The writer means us to enter into the feelings of this man, to think with him, for the time, sympathetically. It is no moral fault to be over-jealous for the Almighty, although it is a misconception of man's place and duty, as Elijah learned in the wilderness, when, having claimed to be the only believer left, he was told there were seven thousand that never bowed the knee to Baal. The speaker has this justification, that he does not assume office as advocate for God. His religion is part of him, his feeling of shock and disturbance quite natural. Blind to the unfairness of the situation he does not consider the incivility of joining with two others to break down one sick bereaved man, to scare a driven leaf. This is accidental. Controversy begun, a pious man is bound to carry on, as long as may be necessary, the argument which is to save a soul.

Nevertheless, being human, he mingles a tone of sarcasm as he proceeds.

"The first man wast thou born?Or wast thou made before the hills?Did'st thou hearken in the conclave of God?And dost thou keep the wisdom to thyself?"

Job had accused his friends of speaking unrighteously for God and respecting His person. This pricked. Instead of replying in soft words as he claims to have been doing hitherto ("Are the consolations of God too small for thee and a word that dealt tenderly with thee?"), Eliphaz takes to the sarcastic proverb. The author reserves dramatic gravity and passion for Job, as a rule, and marks the others by varying tones of intellectual hardness, of current raillery. Eliphaz now is permitted to show more of the self-defender than the defender of faith. The result is a loss of dignity.

"What knowest thou that we know not?What understandest thou that is not in us?"

After all it is man's reason against man's reason. The answer will only come in the judgment of the Highest.

"With us is he who is both grey-haired and very old,Older in days than thy father."

Not Eliphaz himself surely. That would be to claim too great antiquity. Besides, it seems a little wanting in sense. More probably there is reference to some aged rabbi, such as every community loved to boast of, the Nestor of the clan, full of ancient wisdom. Eliphaz really believes that to be old is to be near the fountain of truth. There was an origin of faith and pure life.

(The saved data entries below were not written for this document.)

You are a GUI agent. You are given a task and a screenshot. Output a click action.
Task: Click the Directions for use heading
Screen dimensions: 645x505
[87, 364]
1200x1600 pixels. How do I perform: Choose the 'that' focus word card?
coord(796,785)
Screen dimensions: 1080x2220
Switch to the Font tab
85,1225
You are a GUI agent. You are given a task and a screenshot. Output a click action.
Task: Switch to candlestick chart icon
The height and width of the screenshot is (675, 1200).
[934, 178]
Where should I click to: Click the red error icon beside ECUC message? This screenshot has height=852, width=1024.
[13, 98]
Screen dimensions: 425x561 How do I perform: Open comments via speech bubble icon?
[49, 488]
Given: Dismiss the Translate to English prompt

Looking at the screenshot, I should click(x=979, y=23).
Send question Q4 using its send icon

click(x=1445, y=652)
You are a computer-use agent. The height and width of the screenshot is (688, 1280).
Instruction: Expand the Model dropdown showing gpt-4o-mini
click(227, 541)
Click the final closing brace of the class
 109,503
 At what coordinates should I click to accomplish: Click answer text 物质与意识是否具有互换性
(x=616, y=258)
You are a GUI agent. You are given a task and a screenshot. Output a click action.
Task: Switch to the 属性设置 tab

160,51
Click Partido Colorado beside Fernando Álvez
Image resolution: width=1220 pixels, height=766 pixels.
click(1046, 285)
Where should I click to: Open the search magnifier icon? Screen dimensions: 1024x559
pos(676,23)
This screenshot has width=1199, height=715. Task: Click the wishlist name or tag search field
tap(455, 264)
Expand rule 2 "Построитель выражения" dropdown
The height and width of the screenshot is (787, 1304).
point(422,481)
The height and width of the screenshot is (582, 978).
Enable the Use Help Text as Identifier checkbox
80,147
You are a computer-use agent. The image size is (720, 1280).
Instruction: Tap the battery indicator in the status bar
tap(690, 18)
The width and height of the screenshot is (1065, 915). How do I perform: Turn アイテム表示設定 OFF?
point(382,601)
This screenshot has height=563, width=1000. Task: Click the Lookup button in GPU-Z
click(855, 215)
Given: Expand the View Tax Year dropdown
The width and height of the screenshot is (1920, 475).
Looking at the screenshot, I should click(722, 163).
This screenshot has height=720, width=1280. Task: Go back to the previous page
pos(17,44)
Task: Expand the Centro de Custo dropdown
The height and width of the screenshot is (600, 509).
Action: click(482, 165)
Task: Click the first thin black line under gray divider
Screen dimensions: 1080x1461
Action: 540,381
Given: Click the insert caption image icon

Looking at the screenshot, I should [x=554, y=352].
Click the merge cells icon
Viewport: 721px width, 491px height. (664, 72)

The fathers were nearer that holy source; and wisdom meant going back as far as possible up the stream. To insist on this was to place a real barrier in the way of Job's self-defence. He would scarcely deny it as the theory of religion. What then of his individual protest, his philosophy of the hour and of his own wishes? The conflict is presented here with much subtlety, a standing controversy in human thought. Fixed principles there must be; personal research, experience and passion there are, new with every new age. How settle the antithesis? The Catholic doctrine has not yet been struck out that will fuse in one commanding law the immemorial convictions of the race and the widening visions of the living soul. The agitation of the church to-day is caused by the presence within her of Eliphaz and Job—Eliphaz standing for the fathers and their faith, Job passing through a fever-crisis of experience and finding no remedy in the old interpretations. The church is apt to say, Here is moral disease, sin; we have nothing for that but rebuke and aversion. Is it wonderful that the tried life, conscious of integrity, rises in indignant revolt? The taunt of sin, scepticism, rationalism or self-will is too ready a weapon, a sword worn always by the side or carried in the hand. Within the House of God men should not go armed, as if brethren in Christ might be expected to prove traitors.